I researched , I bought equipment and decided I would give it a try! Yesterday I gave Stela a bath with the idea of doing that+nail clipping on the first day and a trim today. 
I started cutting her nails. First four where white (that went fine) and the fifth one was black as is the rest of her nails....I cut, but , unfortunately too deep, she yelped and I got so upset, it started to bleed, I had the styptic powder, the bleeding stopped soon, but I stopped the "operation" as well....I was too upset to continue  
So, how do I judge on black nails where I should cut??? I really want to continue today with everything, but now I am second guessing my abilities?!?!? I just don't want to hurt her!!!


----------



## Marzi (Sep 17, 2012)

Black nails are tricky.
Just take a tiny bit off - it will help both you and her to regain your confidence - you can always take a little more off in a weeks time.
Kiki's nails are black too - and I just take a tiny bit off. To be honest really just her dew claws that need doing as we do quite a lot of pavement bashing and she wears the others down just on her walks.


----------



## kendal (Jul 16, 2009)

It gets easier with time especially with your own dog as you Lear how their nails grow.

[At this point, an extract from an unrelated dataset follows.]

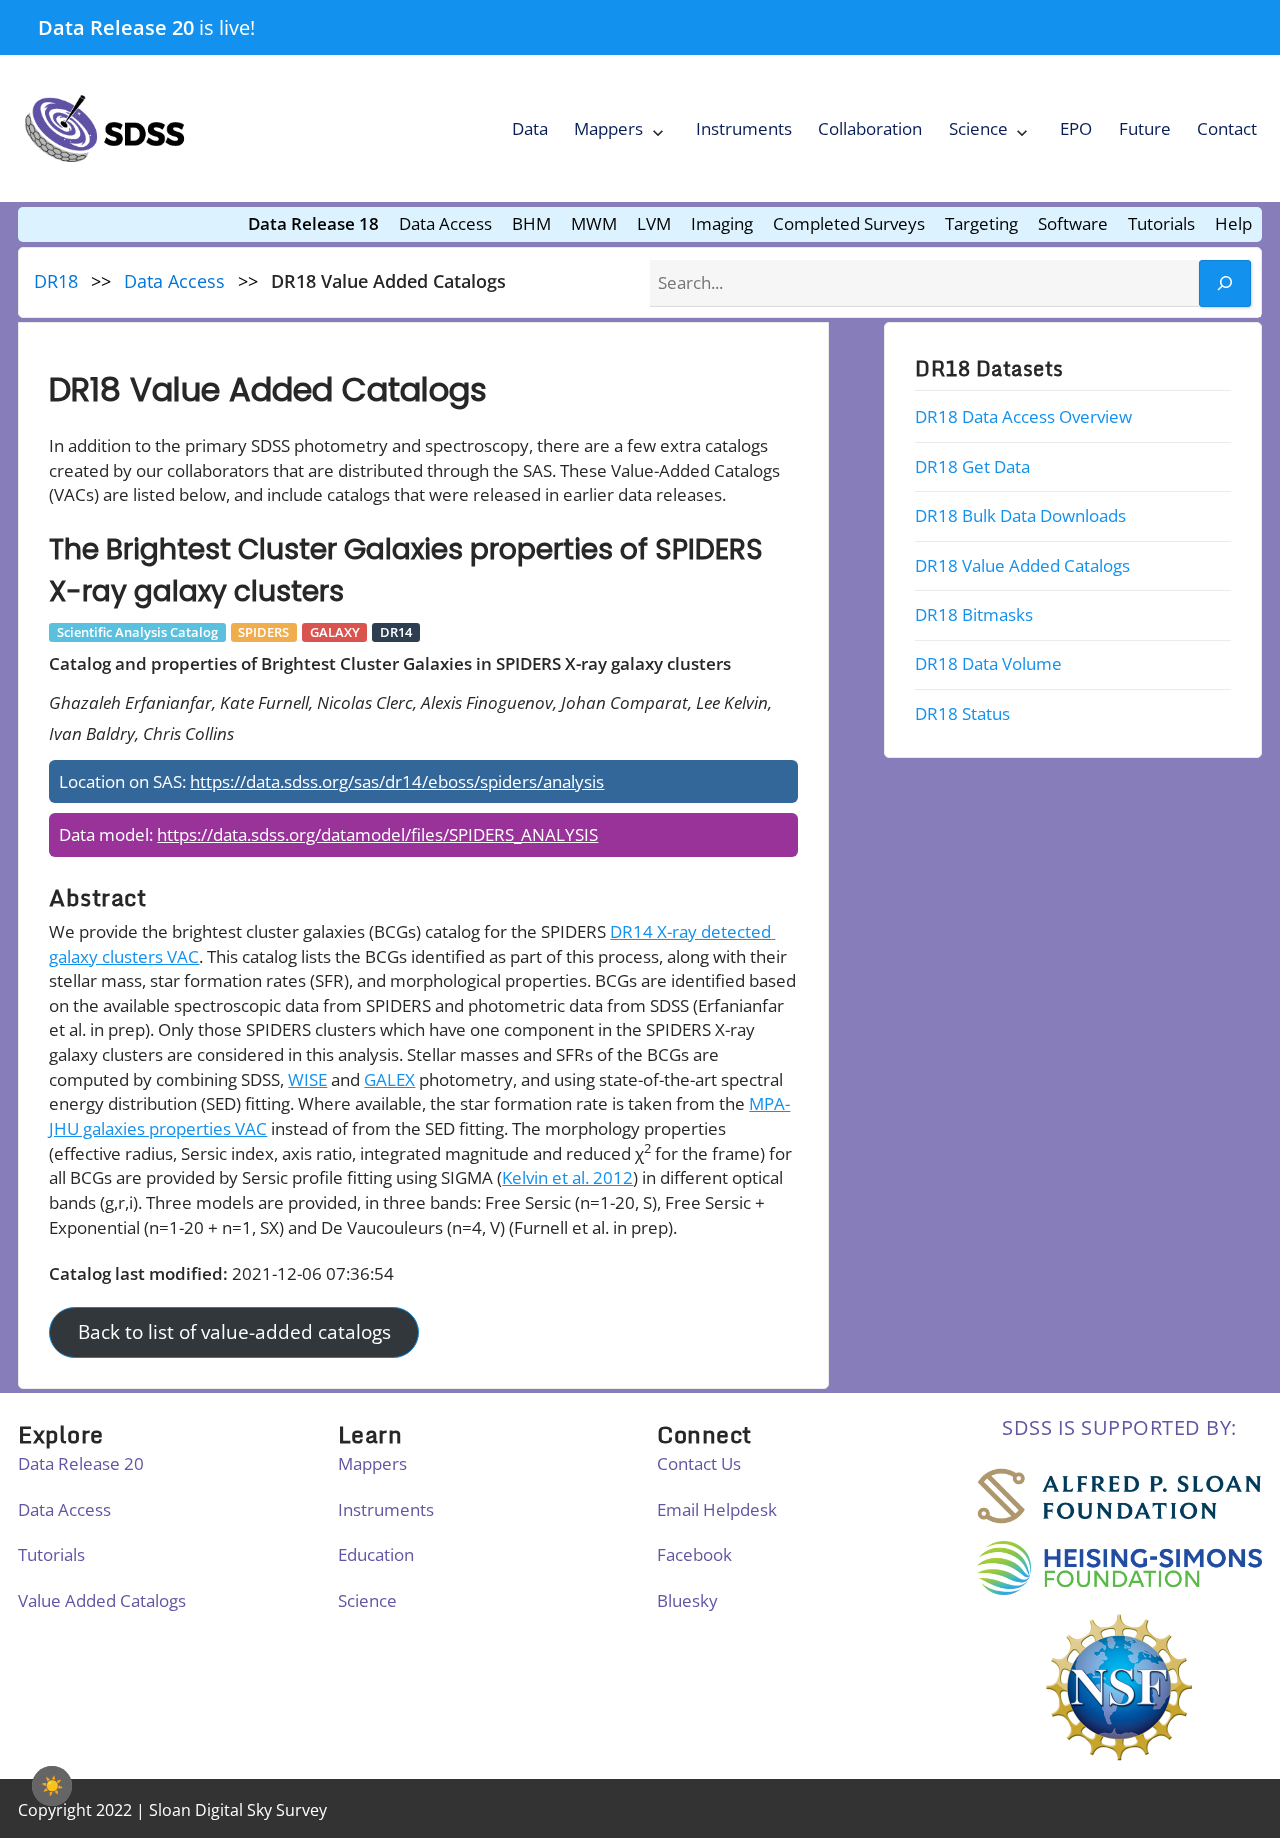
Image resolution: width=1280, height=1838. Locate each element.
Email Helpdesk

All incas Naples are black and some of echos are black, but its gypsys tan nailr I have caught the quick on more because her quick is so long. 

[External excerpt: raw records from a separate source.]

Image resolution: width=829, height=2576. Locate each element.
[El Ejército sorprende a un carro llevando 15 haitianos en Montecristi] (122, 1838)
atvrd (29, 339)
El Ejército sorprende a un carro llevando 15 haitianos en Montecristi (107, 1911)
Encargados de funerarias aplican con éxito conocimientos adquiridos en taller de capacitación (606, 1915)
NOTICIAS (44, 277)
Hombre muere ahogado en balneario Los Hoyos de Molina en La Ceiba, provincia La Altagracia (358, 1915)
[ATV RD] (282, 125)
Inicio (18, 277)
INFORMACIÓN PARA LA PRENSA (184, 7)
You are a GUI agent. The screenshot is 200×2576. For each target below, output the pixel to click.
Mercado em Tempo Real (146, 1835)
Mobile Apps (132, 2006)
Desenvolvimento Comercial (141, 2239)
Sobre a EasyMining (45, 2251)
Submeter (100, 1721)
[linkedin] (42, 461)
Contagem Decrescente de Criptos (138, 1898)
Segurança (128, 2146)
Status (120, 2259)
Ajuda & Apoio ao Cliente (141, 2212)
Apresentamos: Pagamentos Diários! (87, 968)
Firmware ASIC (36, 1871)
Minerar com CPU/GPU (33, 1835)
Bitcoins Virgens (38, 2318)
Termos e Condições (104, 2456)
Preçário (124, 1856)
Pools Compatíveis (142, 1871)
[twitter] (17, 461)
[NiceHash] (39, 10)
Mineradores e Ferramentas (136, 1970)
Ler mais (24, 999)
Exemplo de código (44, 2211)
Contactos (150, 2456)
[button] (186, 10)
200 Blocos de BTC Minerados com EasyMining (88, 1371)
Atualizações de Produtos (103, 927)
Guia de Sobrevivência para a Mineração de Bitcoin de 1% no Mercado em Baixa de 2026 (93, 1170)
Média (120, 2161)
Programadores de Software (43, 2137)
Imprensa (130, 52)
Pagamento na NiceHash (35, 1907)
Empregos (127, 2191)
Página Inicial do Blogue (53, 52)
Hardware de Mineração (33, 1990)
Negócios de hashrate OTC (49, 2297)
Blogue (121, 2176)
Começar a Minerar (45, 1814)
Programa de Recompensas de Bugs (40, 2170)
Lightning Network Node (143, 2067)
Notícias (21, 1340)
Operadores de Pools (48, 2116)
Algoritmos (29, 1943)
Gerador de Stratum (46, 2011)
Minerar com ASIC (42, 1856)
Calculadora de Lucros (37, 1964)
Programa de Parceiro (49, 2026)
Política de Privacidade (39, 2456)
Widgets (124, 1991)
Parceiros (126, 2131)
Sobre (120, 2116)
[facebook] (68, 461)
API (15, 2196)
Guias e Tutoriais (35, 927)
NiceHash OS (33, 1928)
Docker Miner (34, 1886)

The best thing to do is just take off small bits, or use a file if your dog will let you.


----------



## Cat 53 (Aug 26, 2012)

I bought nail clippers with a guard on them so you can't cut too much off, my Max is black as are his nail.


----------



## DB1 (Jan 20, 2012)

Try to look at the nail and pad together and only trim the nail where it is longer than the bottom of the pad - the bit that would be hitting the ground - dogs that walk a lot on hard ground wear them down to this level and they don't need trimming further - not easy to tell on a hairy foot I know!


----------



## Jedicrazy (Apr 26, 2011)

Ah bless you but you must not let it put you off. It's like riding a bike, if you fall off you must get back on. Both of mine have black claws and I use the little and often approach. I've never cut the quick yet ray: If you're really worried you could always try filing them down instead although I've never really looked in to this and don't how good this method is.


----------



## Stela12 (Mar 1, 2012)

Thank you all so much for your advice and words of encouragement. Her nails are probably not too long anyway; I'll be careful and cut only tiny bits.


----------